Here’s What Happens To Your Body When You Bottle Up All Of Your Stress

what stress does to your body

Unsplash/Finn Hackshaw

What’s the first thing you tend to do when you notice you’re feeling a bit stressed? That’s right, you shove it to that far corner of your brain so you can focus on your task at hand, and then you hope that it eventually just dissolves into the ether. Oh, what a wonderful world it would be if that’s how the cortisol hormone worked.

Compartmentalizing all of your stress may, in the short term, make you feel like the most professional and productive person alive, but those cortisol levels are wreaking havoc on the inside of your body. Here’s what happens, from the top down, when you choose to bottle up all of your stress rather than let it out.

Oy, My Head

Science links chronic stress to an increase in headaches, which can escalate to migraine issues. And that moodiness you’re feeling? Blame it on the cortisol as well. Too much stress consistently increases anxiety, anger, irritability, depression symptoms and feelings of restlessness and lost motivation. Oh, and your face will show it, too. We’re talking breakouts, acne and even wrinkles. Blegh all around.

Everything Hurts And I’m Dying

Research also connects chronic stress to symptoms like muscle tension (often in the neck and shoulders), chest pains, high blood pressure, rapid breathing, heartburn, stomach aches and stomach ulcers. You also run an increased risk of having a heart attack as you get older. Your immune system hates stress, too. It pretty much goes into hiding when cortisol comes out to play.

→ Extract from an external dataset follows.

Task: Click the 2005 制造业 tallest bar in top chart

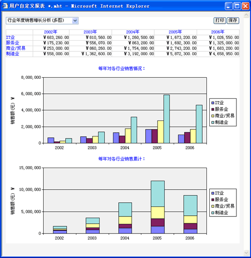Action: [x=166, y=119]
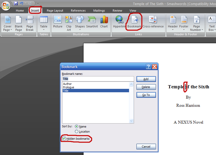Delete the selected bookmark
Screen dimensions: 216x155
point(146,87)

what stress does to your body

Unsplash/Eutah Mizushima

I’m Just Not In The Mood

Chronic stress won’t do much for your love life, either. Besides totally killing any semblance of a sex drive that existed, stress can leave women trying to conceive facing additional fertility struggles and missed periods, and men could deal with newfound erectile dysfunction issues. Reproductive health is a major component of living well, so don’t discount it when you’re evaluating your stress-related symptoms.

Seriously, Don’t Make Me Move

Sustaining higher levels of cortisol in the body can make you generally fatigued and lethargic. Your digestive system feels out of whack, so eating is no longer fun (or you seriously overdo it and then immediately regret it). You feel exhausted, but sleep just isn’t happening. The world basically sucks, so forget wanting to get up and go out with your friends or hit the gym. You just feel like being a recluse in all of your stressed-out discomfort. Only Netflix and Ben and Jerry seem to be helpful, and even they end up making some of your chronic stress symptoms worse.

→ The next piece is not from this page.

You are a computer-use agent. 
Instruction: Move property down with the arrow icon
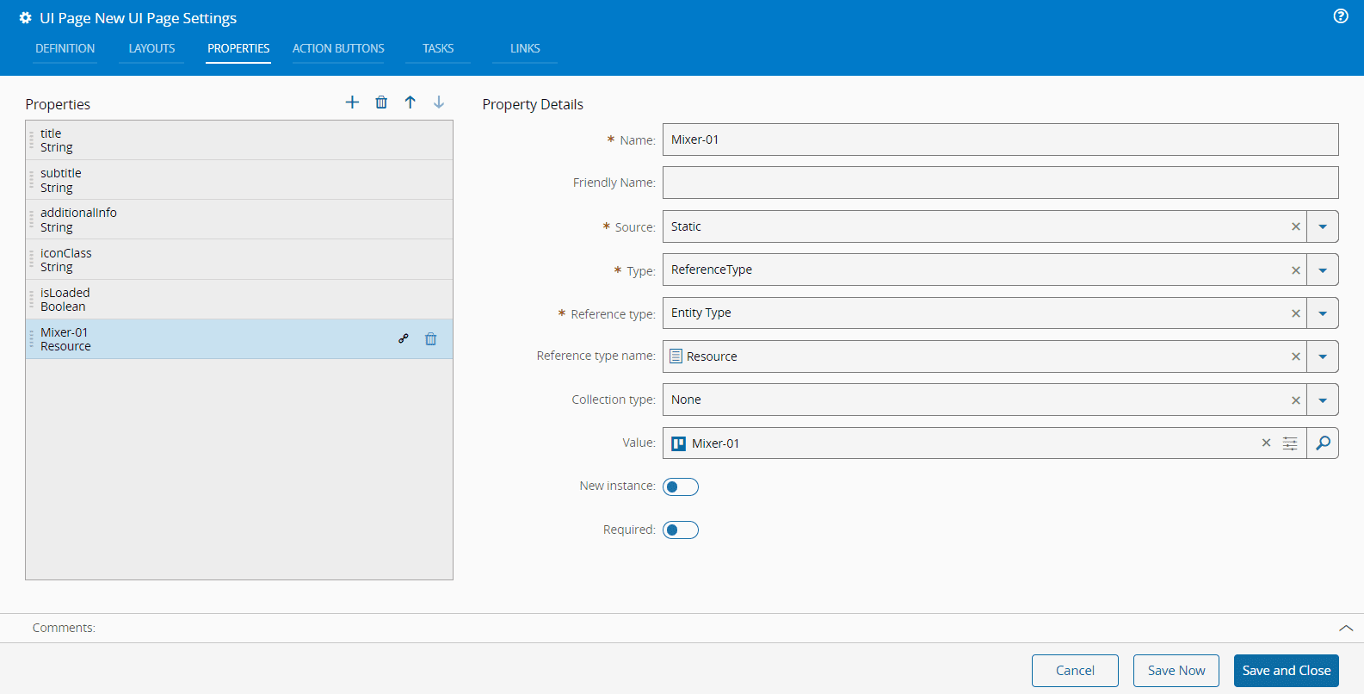coord(439,102)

So the next time you hold your tongue in a frustrating meeting or take all of that work stress home with you after a long, grueling day, think back to these symptoms and remember just how much you don’t want to deal with all of this mess. You’re better off venting to your BFF, hitting the yoga mat or taking some meditative deep breaths. Find that constructive outlet and save yourself from a world of pain.